Capacitor Safety

Electric CircuitsElectric Circuits wrote 08/30/2020 at 08:53 • 3 min read • Like

This article shows the basics of capacitor safety.

1. My Story

When I was a teenager we used to Soviet mains powered have film projector. This project had a small AC motor, that was used to roll the film. It had a capacitor or varistor connected in parallel across its terminals. This component was used to filter electrical spikes that the AC motor was generating. 

One day the projector begin to emit electromagnetic interference. This is because the electrical spike filtering component failed. Me and my parents went to the local electronics store and purchased an electrolytic capacitor.

My dad soldered the capacitor to the small AC motor, turned ON the projector witnessed a loud explosion of the electrolytic capacitor.

This is what we have done wrong:

1. The capacitor value must have been about 100 uF. When connected to AC signal the impedance was: Xc = 1 / (2*pi*fc*Ci) = 1 / (2*pi*50 Hz*(100*10^-6 F)) = 31.8309886184 ohms or 26.5258238486 for 60 Hz mains signals. This is a very small value that will pull high current from the power supply. We should have used a smaller capacitor because most filtered electric spikes are high in frequency.

2. Maximum voltage rating. This was actually correct. We have chosen a capacitor with a voltage rating well above 220 V.

3. Maximum current rating. We did not ask the shop assistant about current rating. It is most likely that the current rating was easily exceed in the first few milliseconds of the projector turning ON. The capacitor is initially a short circuit for DC inputs and causes time delay for AC inputs. For DC inputs maximum required capacitor current rating can be calculated by dividing the power supply voltage over internal resistance. However, some professionals might disagree with this statement.

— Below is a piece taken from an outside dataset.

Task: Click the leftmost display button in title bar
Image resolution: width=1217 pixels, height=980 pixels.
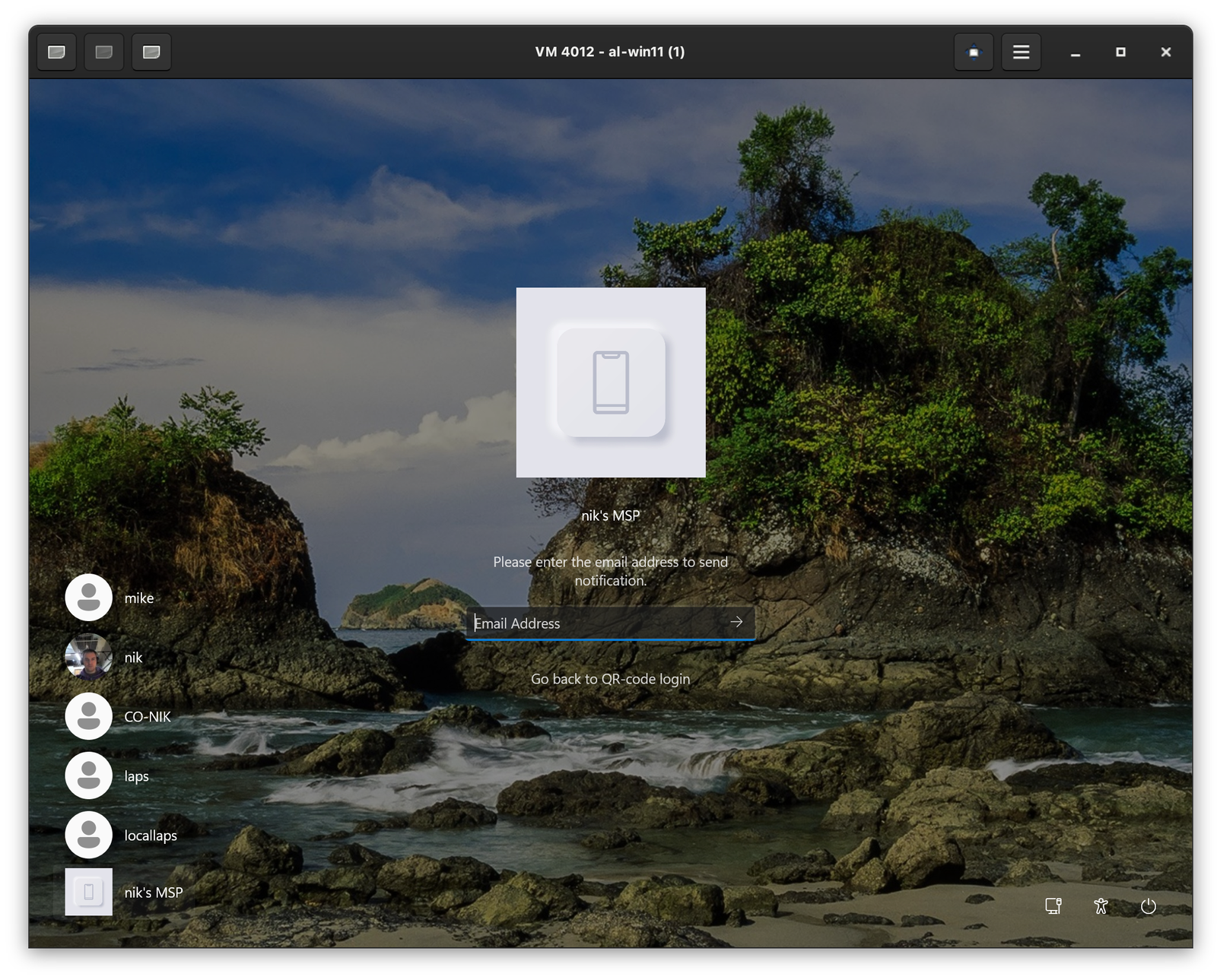Action: [x=56, y=52]
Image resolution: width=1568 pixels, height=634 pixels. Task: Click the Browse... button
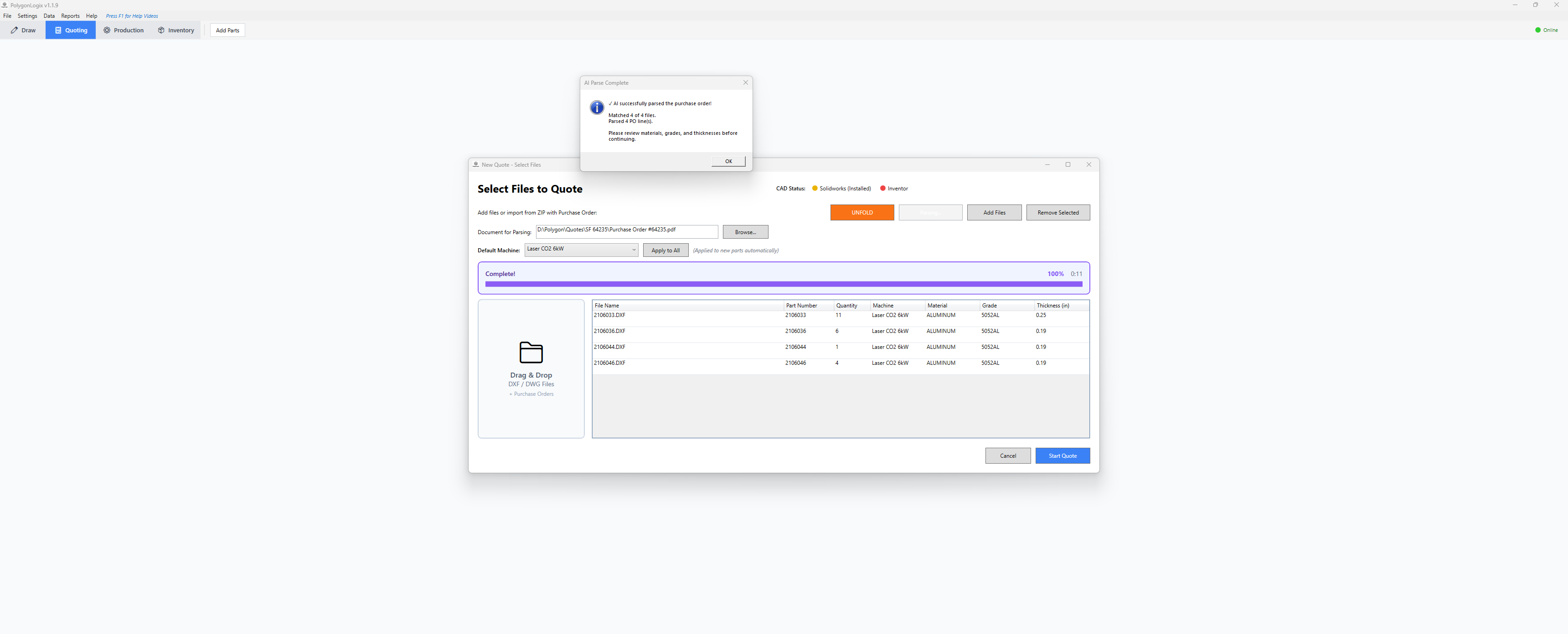coord(745,232)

4. Maximum power rating. Maximum power rating is the maximum voltage multiple by the maximum current. This rating also should not be exceeded.

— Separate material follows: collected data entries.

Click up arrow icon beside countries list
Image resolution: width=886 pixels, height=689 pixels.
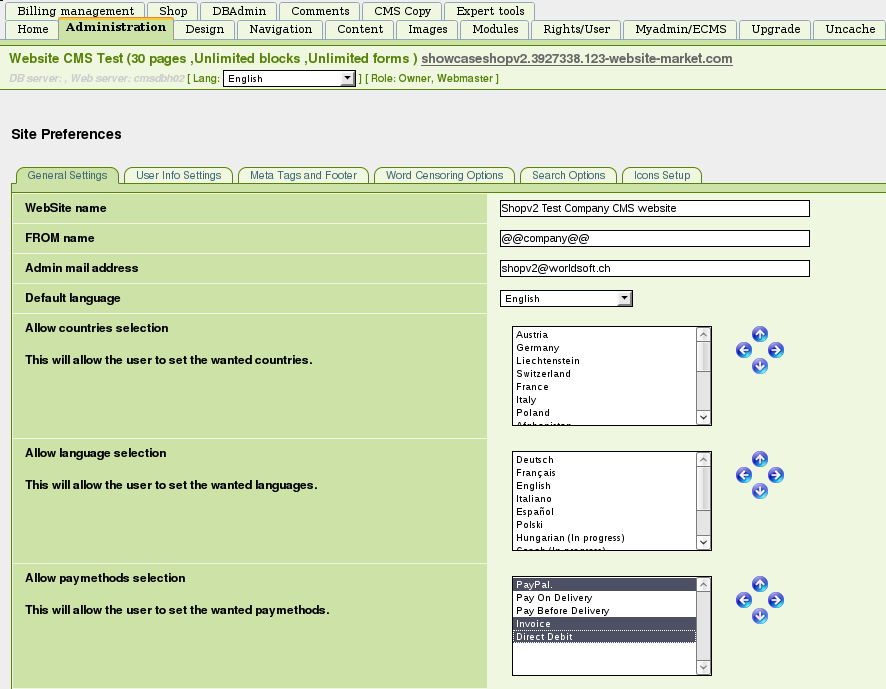760,334
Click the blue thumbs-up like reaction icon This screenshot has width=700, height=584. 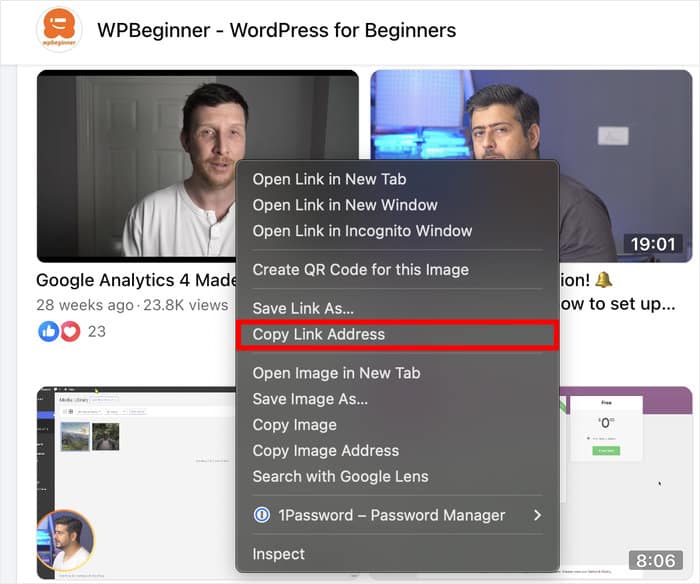tap(48, 332)
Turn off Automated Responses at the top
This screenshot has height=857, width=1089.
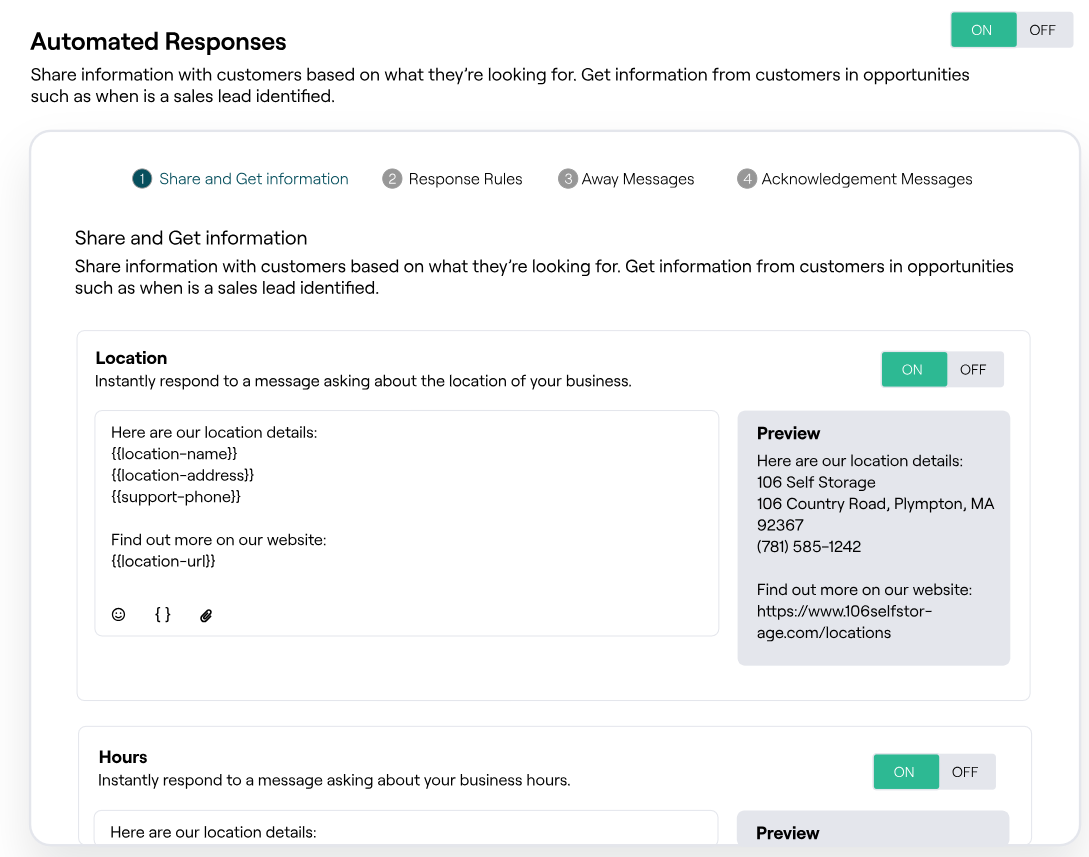pos(1042,29)
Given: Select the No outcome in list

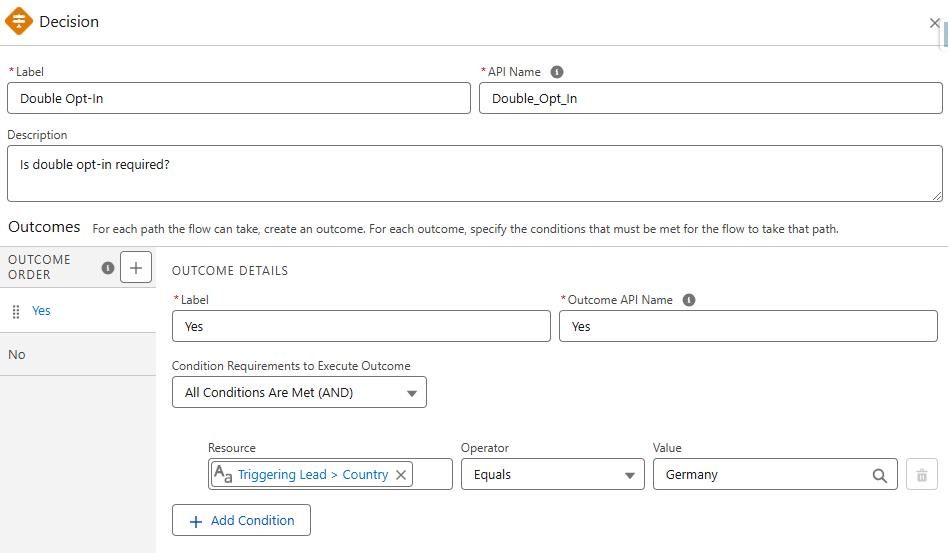Looking at the screenshot, I should (x=17, y=355).
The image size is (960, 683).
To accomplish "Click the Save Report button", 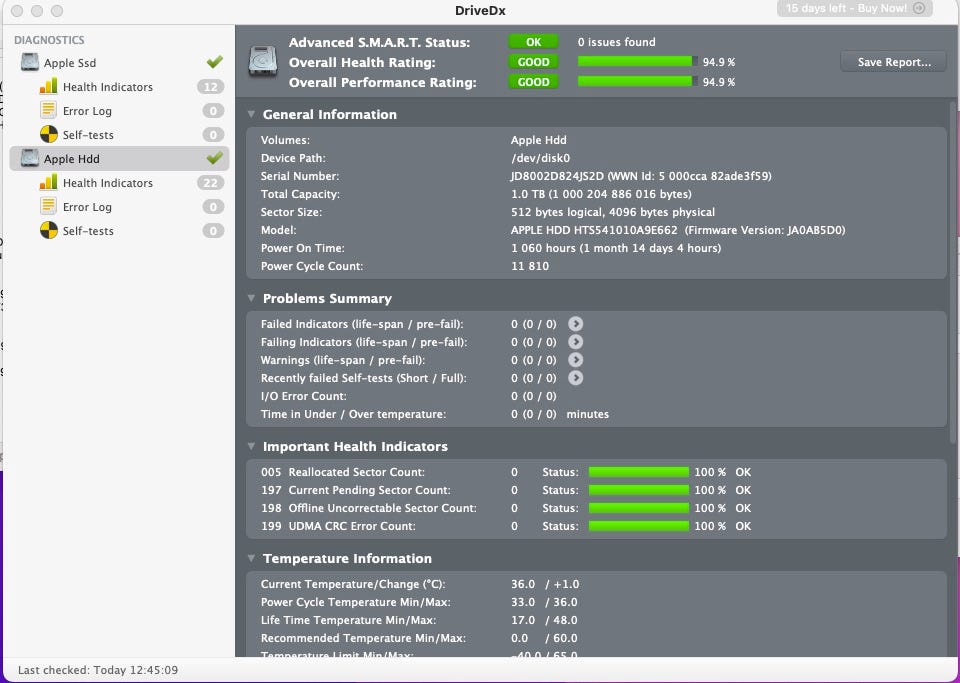I will click(x=893, y=62).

5. Average rating. Exceeding specified average power, voltage and current ratings might not cause immediate failure of component reduce the component life span.

6. Most motors have a varistor connected across their terminals to filter the high frequency spikes. Not capacitors. At that time we could not tell the different.

This is why nowadays when you buy a part in a local electronics store they always ask you what it is for.

2. Dangers of Capacitor Blowing Up

Most cylindrical capacitors could be very dangerous when they blow up. The cap will fly a few metres into the air at high speed and strong force. There will also be a loud bang sound. The flying parts of those capacitors can cause an injure to human body. This includes:

- scars,

- ear damage,

- eye damage.

- small pieces entering the body.

3. Charging the Capacitor

Many people think they can connect an electrolytic capacitor directly to power source. Usually this is true for low current or low voltage batteries. You might be able to get away buy connecting a 470 uF capacitor directly to 6 V battery powered supply. However, many people blow up electrolytic capacitors as small as 100 uF by connecting them to 12 V car battery.

4. Discharging the Capacitor

I have seen some technicians/repairs people discharging the capacitors buy simply shorting the two terminals with pliers. This is a very bad practice that will not only damage the capacitor but might even cause the capacitor to explode.

This is video from DigiKey shows how you can safely discharge a capacitor:

5. References

1. Varistors:



Ricardo Trujillo wrote 3 days ago point

Electrolytics are polarized...connecting one across the AC mains will cause it to fail, due to the negative (or positive) component of AC.  A polarized capacitor can only be connected to DC, never to AC.

Your comment about capacitors blowing up if they are connected to 12V is only true if the voltage rating of the capacitor is below 12V.  I have high voltage power supplies with capacitors connected to a 450 volt rectifier circuit, but respecting the polarity.

Finally, a MOV looks like a capacitor, but in reality it's a variable resistor, voltage operated.